What is the differenc between cudnn.deterministic and .cudnn.benchmark?

tom · February 24, 2019, 11:21am

Even though you asked about differences, first the obvious similarity: Both affect CuDNN and as such only operations when they dispatch to CuDNN-implementations. There is ongoing work on broadening information on and the ability to get the same result when running the same thing twice and the reprodicbility note covers - modulo bugs - the sources of uncertainty in other (cuda) operations.
As background for CuDNN, it is important to realize that, for many operations, CuDNN has several implementations, let’s call them different algorithms.
Now cudnn.deterministic will only allow those CuDNN algorithms that are (believed to be) deterministic. Crucially for what follows, there still might be several left, though. This means that you would expect to get the exact same result if you run the same CuDNN-ops with the same inputs on the same system (same box with same CPU, GPU and PyTorch, CUDA, CuDNN versions unchanged), if CuDNN picks the same algorithms from the set they have available.
Now, usually CuDNN has heuristics as to which algorithm to pick, that, roughly, depend on the input shape, strides (aka memory layout) and dtype. Those heuristics cover a broad set of cases, but, as they are heuristics, they might pick a less efficient algorithm at times.
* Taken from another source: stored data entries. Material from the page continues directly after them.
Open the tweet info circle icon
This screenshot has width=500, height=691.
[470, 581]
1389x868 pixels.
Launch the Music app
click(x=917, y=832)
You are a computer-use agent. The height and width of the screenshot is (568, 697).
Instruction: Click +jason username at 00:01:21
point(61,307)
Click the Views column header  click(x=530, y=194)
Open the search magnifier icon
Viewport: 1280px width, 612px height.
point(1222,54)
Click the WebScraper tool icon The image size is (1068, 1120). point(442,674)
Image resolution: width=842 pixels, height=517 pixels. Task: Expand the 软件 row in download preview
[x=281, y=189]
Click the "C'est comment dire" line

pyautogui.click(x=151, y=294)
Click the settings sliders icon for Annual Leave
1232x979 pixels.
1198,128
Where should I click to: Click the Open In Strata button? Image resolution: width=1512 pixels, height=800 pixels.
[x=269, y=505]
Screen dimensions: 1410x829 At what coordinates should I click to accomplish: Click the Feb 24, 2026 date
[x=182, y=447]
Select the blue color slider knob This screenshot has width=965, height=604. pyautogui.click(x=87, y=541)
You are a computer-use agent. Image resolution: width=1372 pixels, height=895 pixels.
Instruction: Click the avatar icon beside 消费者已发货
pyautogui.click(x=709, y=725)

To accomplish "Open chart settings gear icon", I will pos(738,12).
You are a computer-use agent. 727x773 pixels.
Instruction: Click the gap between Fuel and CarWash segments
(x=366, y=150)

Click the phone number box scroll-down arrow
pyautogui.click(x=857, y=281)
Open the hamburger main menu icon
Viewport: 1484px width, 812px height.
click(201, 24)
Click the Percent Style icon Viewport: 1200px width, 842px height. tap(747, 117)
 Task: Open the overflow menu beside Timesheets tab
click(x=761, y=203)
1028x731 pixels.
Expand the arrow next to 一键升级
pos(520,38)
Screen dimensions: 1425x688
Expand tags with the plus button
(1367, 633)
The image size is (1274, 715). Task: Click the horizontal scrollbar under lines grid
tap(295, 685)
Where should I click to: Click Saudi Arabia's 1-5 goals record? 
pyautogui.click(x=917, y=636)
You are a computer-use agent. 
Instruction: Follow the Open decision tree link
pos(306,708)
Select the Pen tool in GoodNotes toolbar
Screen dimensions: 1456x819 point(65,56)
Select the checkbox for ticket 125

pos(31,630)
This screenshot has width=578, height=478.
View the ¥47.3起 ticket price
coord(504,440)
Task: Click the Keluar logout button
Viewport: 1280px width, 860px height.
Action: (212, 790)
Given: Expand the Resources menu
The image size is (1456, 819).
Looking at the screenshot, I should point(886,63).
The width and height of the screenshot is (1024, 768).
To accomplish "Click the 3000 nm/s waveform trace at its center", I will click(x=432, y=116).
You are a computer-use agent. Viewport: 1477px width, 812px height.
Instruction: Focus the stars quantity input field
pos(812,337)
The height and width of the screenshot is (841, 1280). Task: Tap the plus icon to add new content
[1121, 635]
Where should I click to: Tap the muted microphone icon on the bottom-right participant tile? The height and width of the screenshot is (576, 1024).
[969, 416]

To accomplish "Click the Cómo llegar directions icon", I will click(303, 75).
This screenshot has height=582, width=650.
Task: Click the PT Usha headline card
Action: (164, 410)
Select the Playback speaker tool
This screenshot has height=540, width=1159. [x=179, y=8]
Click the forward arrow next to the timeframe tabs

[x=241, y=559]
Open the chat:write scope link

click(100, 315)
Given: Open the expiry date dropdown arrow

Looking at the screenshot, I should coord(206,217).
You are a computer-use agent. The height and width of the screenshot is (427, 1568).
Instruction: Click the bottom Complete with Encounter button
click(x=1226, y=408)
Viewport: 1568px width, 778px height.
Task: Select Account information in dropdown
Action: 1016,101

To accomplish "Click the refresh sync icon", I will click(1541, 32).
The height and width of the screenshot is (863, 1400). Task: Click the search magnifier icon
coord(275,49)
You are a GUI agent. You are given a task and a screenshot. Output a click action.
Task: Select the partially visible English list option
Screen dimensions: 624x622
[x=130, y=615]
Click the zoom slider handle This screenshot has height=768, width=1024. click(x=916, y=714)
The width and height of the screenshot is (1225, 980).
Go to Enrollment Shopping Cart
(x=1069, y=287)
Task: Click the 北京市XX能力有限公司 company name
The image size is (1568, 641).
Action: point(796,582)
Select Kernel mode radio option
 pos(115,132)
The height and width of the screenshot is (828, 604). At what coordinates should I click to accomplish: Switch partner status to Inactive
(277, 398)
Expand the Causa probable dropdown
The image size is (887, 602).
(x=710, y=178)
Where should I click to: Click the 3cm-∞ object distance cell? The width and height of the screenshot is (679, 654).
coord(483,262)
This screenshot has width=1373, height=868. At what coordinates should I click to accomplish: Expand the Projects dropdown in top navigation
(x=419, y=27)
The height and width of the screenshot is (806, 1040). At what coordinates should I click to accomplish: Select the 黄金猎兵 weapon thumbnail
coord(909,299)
In order to improve on using heuristics, if you set the cudnn.benchmark the CuDNN library will benchmark several algorithms and pick that which it found to be fastest. There are some rules as to when and how this is done (you’d have to check their documentation for details, rule of thumb: useful if you have fixed input sizes). This may mean that the benchmarking may pick a different algorithm (due to other things running on the host box etc.) even with the deterministic flag is set. As such it seems good practice to turn off cudnn.benchmark when turning on cudnn.deterministic.

Best regards

Thomas